**YOUR INSTRUCTIONS:** The required output is the lines below from the line containing "Contáctanos (206, 1155)" to the line containing "sales@roojs.com (163, 2499)", inclusive, retyped exactly. No other lines belong in it.

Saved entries
BEGIN

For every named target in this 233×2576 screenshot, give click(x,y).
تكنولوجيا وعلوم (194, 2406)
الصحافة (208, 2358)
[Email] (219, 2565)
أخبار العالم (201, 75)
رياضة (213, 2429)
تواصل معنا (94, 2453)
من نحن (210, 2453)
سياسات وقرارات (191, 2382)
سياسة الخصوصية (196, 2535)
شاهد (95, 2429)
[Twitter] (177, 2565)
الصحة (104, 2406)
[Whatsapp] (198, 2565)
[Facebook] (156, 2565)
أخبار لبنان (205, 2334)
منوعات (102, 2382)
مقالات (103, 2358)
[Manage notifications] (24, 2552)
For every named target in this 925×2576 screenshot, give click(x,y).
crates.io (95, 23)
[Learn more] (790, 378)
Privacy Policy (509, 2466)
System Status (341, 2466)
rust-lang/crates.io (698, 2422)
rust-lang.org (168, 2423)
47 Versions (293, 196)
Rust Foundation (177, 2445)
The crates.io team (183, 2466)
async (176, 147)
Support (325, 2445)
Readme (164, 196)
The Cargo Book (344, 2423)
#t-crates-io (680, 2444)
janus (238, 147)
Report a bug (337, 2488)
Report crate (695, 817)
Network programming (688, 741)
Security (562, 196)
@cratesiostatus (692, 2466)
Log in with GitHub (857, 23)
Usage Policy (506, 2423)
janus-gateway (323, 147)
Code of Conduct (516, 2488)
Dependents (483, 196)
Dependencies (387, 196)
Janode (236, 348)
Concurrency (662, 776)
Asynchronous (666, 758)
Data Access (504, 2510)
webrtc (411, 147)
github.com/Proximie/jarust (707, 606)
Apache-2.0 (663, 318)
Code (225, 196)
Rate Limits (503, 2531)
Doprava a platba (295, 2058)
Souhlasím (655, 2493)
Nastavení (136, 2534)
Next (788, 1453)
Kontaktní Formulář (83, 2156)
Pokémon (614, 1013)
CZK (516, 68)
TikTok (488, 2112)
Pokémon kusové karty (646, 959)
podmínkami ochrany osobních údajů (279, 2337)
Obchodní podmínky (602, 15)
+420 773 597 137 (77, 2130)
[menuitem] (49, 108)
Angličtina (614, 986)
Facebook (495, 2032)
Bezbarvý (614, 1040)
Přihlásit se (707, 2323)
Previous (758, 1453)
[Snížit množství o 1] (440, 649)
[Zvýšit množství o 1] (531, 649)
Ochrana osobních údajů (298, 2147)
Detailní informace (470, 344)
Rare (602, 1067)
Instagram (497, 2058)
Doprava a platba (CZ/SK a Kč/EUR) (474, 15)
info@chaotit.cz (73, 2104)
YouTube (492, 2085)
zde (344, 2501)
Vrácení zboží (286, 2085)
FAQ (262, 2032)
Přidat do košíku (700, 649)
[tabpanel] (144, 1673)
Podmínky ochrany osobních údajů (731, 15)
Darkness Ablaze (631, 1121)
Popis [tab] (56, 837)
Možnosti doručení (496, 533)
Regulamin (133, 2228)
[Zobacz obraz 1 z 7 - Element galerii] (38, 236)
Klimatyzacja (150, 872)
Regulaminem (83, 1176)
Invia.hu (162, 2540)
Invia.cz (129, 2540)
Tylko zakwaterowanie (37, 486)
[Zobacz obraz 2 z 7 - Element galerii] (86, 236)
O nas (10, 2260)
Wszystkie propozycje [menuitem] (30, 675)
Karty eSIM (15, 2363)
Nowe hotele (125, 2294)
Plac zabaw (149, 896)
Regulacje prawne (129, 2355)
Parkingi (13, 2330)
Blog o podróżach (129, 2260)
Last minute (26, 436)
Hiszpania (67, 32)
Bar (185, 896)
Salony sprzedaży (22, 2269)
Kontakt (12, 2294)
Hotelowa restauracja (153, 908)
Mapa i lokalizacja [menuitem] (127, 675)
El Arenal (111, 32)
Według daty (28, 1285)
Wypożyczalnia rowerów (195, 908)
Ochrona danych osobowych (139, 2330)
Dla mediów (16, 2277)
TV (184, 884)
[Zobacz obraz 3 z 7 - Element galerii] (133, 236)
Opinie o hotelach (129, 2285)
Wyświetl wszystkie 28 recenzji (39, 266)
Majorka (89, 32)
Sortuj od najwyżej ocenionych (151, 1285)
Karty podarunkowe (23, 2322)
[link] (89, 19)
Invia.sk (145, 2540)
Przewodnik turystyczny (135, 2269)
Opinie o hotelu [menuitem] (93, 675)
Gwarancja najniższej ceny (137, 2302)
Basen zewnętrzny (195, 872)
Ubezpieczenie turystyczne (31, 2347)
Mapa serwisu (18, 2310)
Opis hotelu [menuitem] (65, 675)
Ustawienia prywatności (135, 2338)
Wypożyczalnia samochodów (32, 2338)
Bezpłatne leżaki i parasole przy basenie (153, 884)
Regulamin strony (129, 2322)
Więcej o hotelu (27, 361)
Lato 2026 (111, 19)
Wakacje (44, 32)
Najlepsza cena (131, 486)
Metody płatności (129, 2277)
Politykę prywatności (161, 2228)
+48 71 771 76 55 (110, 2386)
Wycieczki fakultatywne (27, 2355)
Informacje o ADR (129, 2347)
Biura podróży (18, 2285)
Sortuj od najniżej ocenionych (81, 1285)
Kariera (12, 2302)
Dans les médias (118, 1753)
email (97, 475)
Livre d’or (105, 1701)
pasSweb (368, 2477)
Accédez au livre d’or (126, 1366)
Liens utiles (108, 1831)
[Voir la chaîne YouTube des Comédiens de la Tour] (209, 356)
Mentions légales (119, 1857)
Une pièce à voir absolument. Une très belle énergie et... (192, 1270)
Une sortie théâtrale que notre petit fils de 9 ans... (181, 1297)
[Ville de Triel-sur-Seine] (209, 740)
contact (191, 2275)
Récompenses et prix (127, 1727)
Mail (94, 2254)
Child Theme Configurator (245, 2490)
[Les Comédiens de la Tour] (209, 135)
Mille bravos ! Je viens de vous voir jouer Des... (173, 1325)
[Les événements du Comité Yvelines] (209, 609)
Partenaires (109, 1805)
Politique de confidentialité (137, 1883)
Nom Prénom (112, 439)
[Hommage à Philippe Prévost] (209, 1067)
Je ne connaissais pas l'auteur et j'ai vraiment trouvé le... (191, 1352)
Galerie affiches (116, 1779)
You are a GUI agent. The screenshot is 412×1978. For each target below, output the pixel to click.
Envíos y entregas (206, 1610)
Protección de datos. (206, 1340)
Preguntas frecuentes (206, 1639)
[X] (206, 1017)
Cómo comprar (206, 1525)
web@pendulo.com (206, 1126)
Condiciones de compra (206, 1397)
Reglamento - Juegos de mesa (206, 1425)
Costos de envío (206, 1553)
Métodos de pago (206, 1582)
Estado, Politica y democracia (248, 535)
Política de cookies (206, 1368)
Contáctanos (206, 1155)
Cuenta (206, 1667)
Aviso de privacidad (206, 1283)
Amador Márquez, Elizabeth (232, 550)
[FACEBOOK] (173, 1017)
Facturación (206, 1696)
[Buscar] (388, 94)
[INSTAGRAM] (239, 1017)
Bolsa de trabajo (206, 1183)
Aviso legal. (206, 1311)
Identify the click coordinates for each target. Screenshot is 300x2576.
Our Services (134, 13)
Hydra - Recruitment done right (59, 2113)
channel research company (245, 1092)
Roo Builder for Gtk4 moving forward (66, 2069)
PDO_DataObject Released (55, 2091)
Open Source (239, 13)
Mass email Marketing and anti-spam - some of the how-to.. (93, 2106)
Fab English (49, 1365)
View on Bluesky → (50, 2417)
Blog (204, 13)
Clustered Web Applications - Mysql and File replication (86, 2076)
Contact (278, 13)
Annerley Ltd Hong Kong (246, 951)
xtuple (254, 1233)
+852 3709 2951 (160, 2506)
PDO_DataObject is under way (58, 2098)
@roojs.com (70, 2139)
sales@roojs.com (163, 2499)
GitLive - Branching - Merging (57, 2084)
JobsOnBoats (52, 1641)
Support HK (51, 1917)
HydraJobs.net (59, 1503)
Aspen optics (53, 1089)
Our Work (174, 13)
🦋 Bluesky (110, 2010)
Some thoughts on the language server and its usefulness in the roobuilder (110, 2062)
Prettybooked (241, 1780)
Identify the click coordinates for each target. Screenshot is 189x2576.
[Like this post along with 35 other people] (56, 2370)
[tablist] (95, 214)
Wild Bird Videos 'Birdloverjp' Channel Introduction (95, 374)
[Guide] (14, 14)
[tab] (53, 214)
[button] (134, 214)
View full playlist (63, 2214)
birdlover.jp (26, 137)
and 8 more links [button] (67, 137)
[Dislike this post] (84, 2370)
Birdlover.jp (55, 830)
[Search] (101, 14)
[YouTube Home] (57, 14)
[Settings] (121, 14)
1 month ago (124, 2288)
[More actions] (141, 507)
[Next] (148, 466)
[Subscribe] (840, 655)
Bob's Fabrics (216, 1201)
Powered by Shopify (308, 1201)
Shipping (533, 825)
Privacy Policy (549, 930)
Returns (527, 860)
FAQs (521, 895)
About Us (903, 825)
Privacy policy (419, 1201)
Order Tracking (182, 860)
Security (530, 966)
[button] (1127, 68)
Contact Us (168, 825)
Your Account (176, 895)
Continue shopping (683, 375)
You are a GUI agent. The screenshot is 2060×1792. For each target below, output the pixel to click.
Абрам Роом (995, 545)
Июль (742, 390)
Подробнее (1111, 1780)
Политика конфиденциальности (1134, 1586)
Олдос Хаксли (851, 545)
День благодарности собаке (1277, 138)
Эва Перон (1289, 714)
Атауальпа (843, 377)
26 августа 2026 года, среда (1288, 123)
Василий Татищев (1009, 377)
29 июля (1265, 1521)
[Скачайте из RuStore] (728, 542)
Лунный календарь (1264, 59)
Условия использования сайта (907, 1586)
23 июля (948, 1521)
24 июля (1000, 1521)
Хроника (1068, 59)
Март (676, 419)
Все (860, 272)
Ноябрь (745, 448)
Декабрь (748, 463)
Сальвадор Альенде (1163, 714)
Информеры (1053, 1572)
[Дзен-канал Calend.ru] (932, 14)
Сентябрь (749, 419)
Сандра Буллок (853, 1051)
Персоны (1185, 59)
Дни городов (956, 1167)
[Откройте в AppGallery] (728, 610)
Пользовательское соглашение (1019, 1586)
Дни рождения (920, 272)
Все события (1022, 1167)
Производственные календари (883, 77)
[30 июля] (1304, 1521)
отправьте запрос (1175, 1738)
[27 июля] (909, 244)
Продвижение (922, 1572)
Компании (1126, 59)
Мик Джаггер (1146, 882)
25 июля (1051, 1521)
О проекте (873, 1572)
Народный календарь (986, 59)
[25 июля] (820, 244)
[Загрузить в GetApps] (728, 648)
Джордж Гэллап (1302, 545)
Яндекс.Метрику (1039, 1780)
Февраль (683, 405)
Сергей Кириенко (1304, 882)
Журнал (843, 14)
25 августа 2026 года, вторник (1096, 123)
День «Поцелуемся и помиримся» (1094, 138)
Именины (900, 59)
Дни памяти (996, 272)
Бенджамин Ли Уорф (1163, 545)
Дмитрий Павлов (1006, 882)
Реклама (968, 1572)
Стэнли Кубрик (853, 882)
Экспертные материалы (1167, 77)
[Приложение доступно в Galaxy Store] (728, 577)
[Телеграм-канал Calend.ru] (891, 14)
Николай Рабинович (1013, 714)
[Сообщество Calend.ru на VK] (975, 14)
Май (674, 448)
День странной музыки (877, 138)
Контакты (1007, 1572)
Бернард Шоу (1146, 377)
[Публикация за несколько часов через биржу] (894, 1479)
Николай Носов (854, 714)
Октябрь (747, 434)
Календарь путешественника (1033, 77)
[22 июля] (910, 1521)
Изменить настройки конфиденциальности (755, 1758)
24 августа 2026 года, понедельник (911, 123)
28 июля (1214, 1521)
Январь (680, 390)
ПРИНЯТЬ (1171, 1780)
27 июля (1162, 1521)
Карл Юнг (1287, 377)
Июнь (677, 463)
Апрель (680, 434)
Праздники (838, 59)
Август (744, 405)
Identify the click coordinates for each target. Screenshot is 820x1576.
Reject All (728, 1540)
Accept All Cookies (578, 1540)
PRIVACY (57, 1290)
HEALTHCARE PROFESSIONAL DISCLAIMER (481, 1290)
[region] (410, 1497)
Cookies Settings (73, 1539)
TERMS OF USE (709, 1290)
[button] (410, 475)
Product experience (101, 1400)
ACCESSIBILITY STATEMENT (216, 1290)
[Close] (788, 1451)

END

**TASK RESPONSE:**
Contáctanos (206, 1155)
Cuenta (206, 1667)
Aviso de privacidad (206, 1283)
Amador Márquez, Elizabeth (232, 550)
[FACEBOOK] (173, 1017)
Facturación (206, 1696)
[Buscar] (388, 94)
[INSTAGRAM] (239, 1017)
Bolsa de trabajo (206, 1183)
Aviso legal. (206, 1311)
Identify the click coordinates for each target. Screenshot is 300x2576.
Our Services (134, 13)
Hydra - Recruitment done right (59, 2113)
channel research company (245, 1092)
Roo Builder for Gtk4 moving forward (66, 2069)
PDO_DataObject Released (55, 2091)
Open Source (239, 13)
Mass email Marketing and anti-spam - some of the how-to.. (93, 2106)
Fab English (49, 1365)
View on Bluesky → (50, 2417)
Blog (204, 13)
Clustered Web Applications - Mysql and File replication (86, 2076)
Contact (278, 13)
Annerley Ltd Hong Kong (246, 951)
xtuple (254, 1233)
+852 3709 2951 (160, 2506)
PDO_DataObject is under way (58, 2098)
@roojs.com (70, 2139)
sales@roojs.com (163, 2499)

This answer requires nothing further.